# cómo usar función BUSCAR cuando los datos son "parecido



## josevaldesv (May 13, 2004)

hola.. por fin logré utilizar BIEN la función BUSCAR de excel.
PERO no me pone correctamente el resultado cuando en la misma columna hay valores "texto" parecidos. i.e.: "curso inglés" y "curso inglés para TOEFL".
En una hoja, le pido a la celda que revise otra celda, y la compare con la columna de otra hoja, y en caso de ser igual, que me regrese el valor que tiene otra celda.
EJEM: en D2 =BUSCAR(C2,Curso,Cursos!$A$1:$A$102)
Curso es una LISTA que contiene los datos B1:B102 de la hoja Cursos.

Espero se me pueda ayudar....
Cuando no tengo datos parecidos en toda la columna, los resultados son perfectos.

Por si ayuda, C2 contiene un dato seleccionado de una lista desplegable, la cual obtengo de la LISTA Curso, que es donde le pido se compare.


----------



## Juan Pablo González (May 13, 2004)

*Re: cómo usar función BUSCAR cuando los datos son "pare*

Usando BUSCARV:

=BUSCARV(C2, Cursos!$A$1:$B$102, 2, 0)


----------



## josevaldesv (May 13, 2004)

agradezco pronta respuesta....
lo pondré en funcionamiento en este momento....
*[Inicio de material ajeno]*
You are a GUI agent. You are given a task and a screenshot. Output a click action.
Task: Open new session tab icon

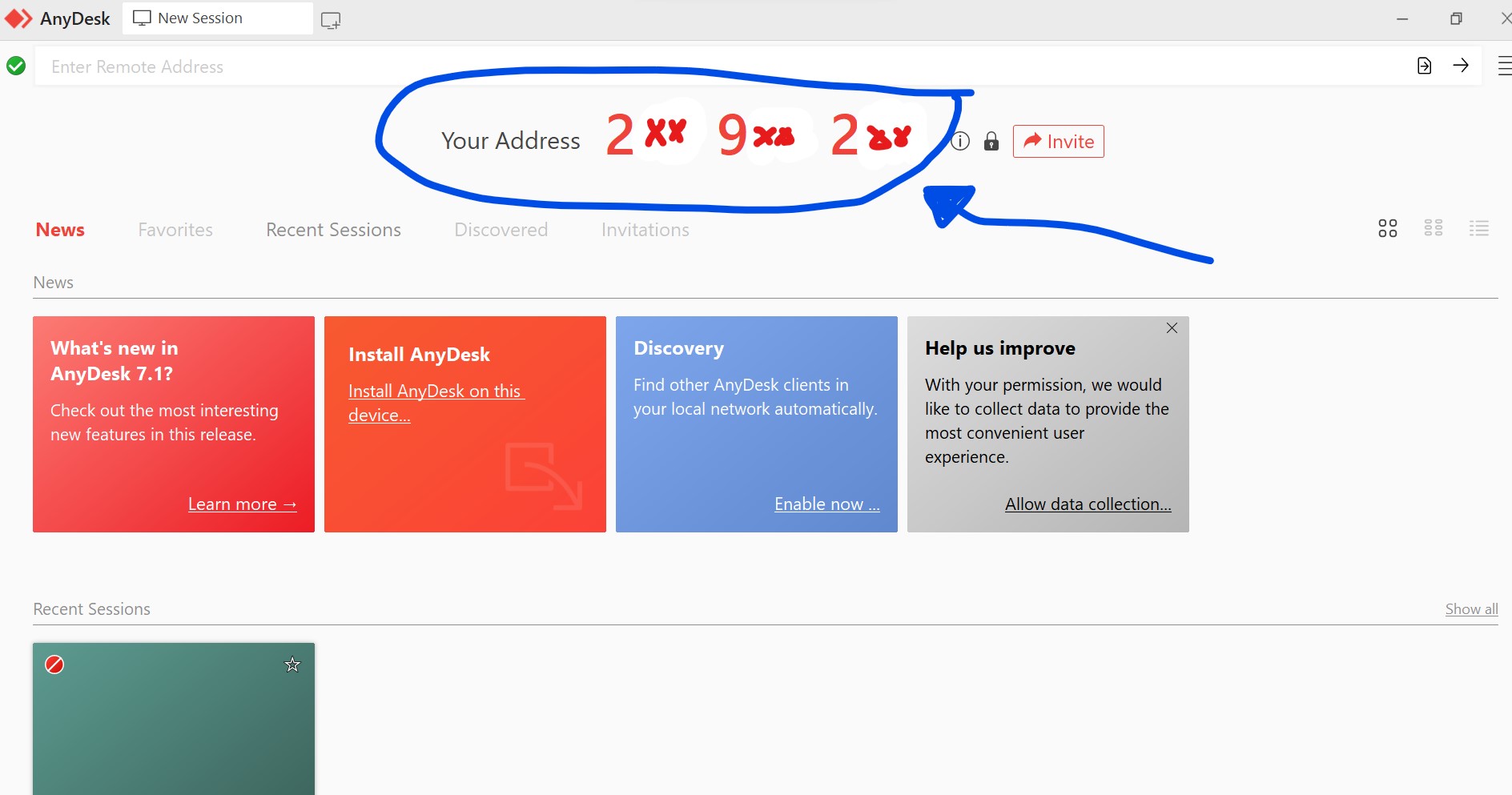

además me salieron dos nuevos errores, algo extraños.. probemos


----------



## josevaldesv (May 13, 2004)

MUCHAS GRACIAS...
ha funcionado a la perfección

sólo necesité hacer una hoja "fantasma" extra en la que le especifico a todas las celdas de la columna B, que sean iguales a la columna A de la otra hoja, y a la columna A de esta hoja que sea igual a la columna B de la otra...
esto por la forma en que me conviene acomodar la información.

gracias.


----------